Такие интенсивные исследования процесса социокультурной трансформации обществ восточноевропейских стран велись после 1989 г. социологами этих стран при участии западных ученых. В России результаты этих исследований обобщены в книге Н.В. Коровицыной «С Россией и без нее: восточноевропейский путь развития» (2003). Эти результаты очень важны для нашей темы, и потому имеет смысл уделить пару страниц для того, чтобы дать выжимку наиболее существенных положений. Они сводятся к следующему.

«Восточная часть европейского континента и в середине XX в. оставалась экономической периферией его западной части. За исключением Чешских земель страны, вступившие на путь форсированной индустриализации по советскому образцу, составляли регион сельского типа с высоким аграрным перенаселением и низкими показателями грамотности.

На этом фоне осуществление программы социалистической индустриализации как основы «перехода к современности» и экономического соревнования с Западом приобрело для стран региона историческое значение. Рост промышленного производства привел к ликвидации аграрной перенаселенности села, как и городской безработицы.

Период строительства «основ социализма» вошел в историю прежде всего как время массовой восходящей социальной мобильности. Ее определяют как «исключительную», «беспрецедентную». Эта ситуация отчетливо контрастировала с межвоенной.

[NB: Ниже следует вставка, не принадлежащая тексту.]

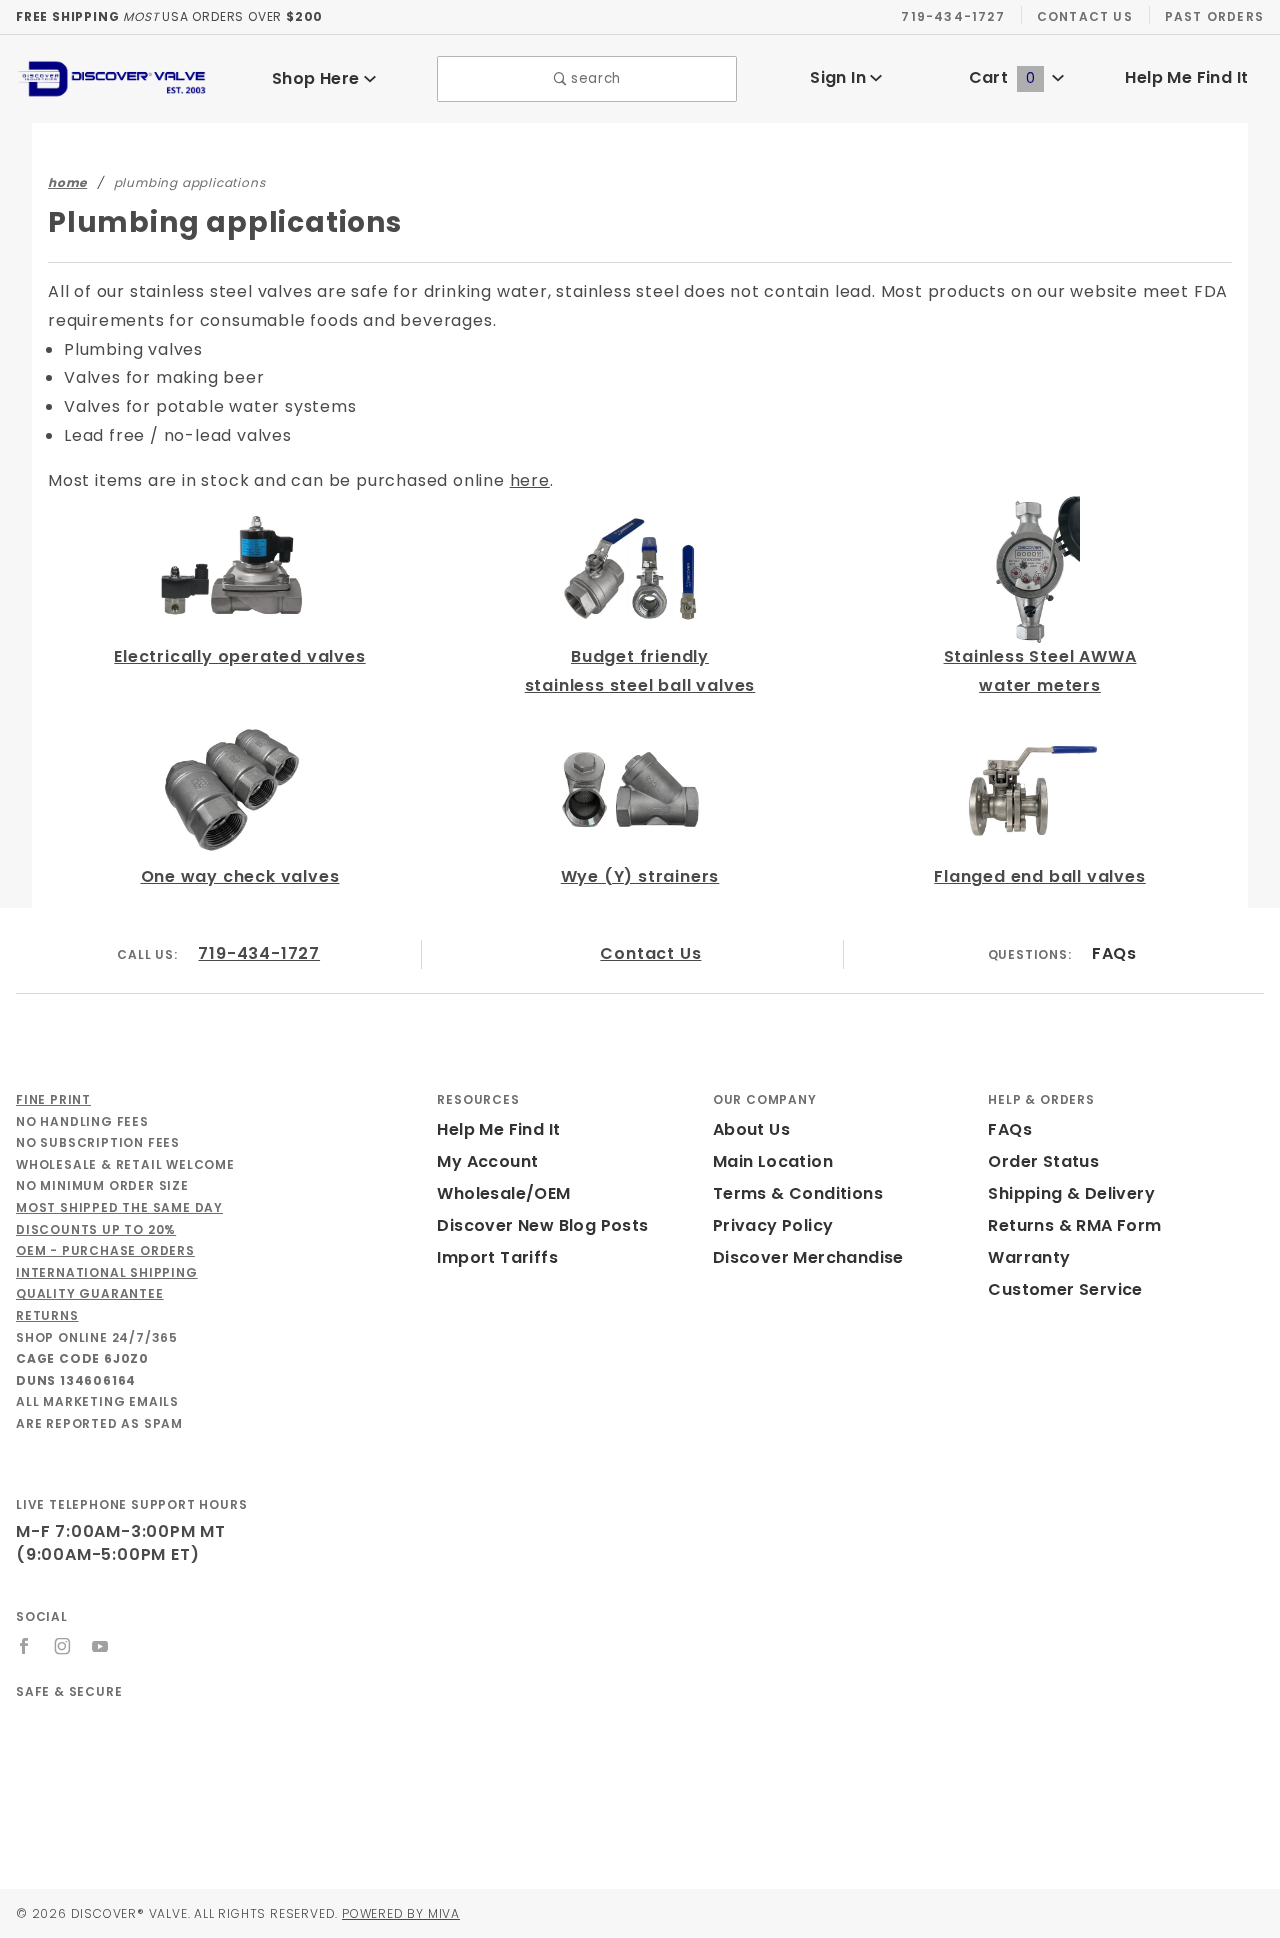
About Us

Вместе с тем общественная система советского типа по своей сути недалеко ушла от традиционной, построенной по принципу семьи или крестьянского сообщества с характерными для них солидарными связями и коллективистским началом. Поэтому главным компонентом советской модели развития стало обобществление, или «коллективизация», всех видов материальной и интеллектуальной собственности. Она охватила практически все аспекты жизни Восточной Европы, позволив быстро и относительно безболезненно трансформировать преимущественно крестьянские общества в индустриальные и городские.

Коммунистический строй, несмотря на репрессии в отношении части «старой» интеллигенции в начале 1950-х годов, создал ее «нового» аналога в виде полутрадиционного слоя с ориентацией на «высокую», элитарную культуру. Более того, соцмодернизация сформировала массовую основу этого типа культуры благодаря широко распространившемуся культу учебы.

Крестьянская традиция, акцентирующая роль семейнодружеской общины, и традиция дворянско-интеллигентская сохраняли свою силу и при «развитом социализме». Исходя из этих двух традиций, строились жизненные стратегии восточноевропейцев, их «массовый» и «элитарный» типы. Коллективизм, эгалитаризм и патернализм были естественным содержанием обоих их на этапах и индустриального, и перехода к постиндустриальному развитию.

Культурно-историческая традиция дворянских наций, прежде всего польской, содержала выраженный романтический компонент. В условиях консервативной модернизации эта традиция не только не угасала, но, напротив, получила развитие под влиянием широко пропагандировавшейся идеологии формирования «нового человека». Этот светский аналог христианства тоже ориентировал человека на жертвенность во имя служения высшей — духовной — цели, на альтруизм, деятельность на благо всего общества. Надличностные интересы усиливал синтез религиозно-романтической традиции с «социалистическим идеализмом». Массовая основа такого рода синтеза возникла в среде интеллигенции и распространялась на широкие слои общества.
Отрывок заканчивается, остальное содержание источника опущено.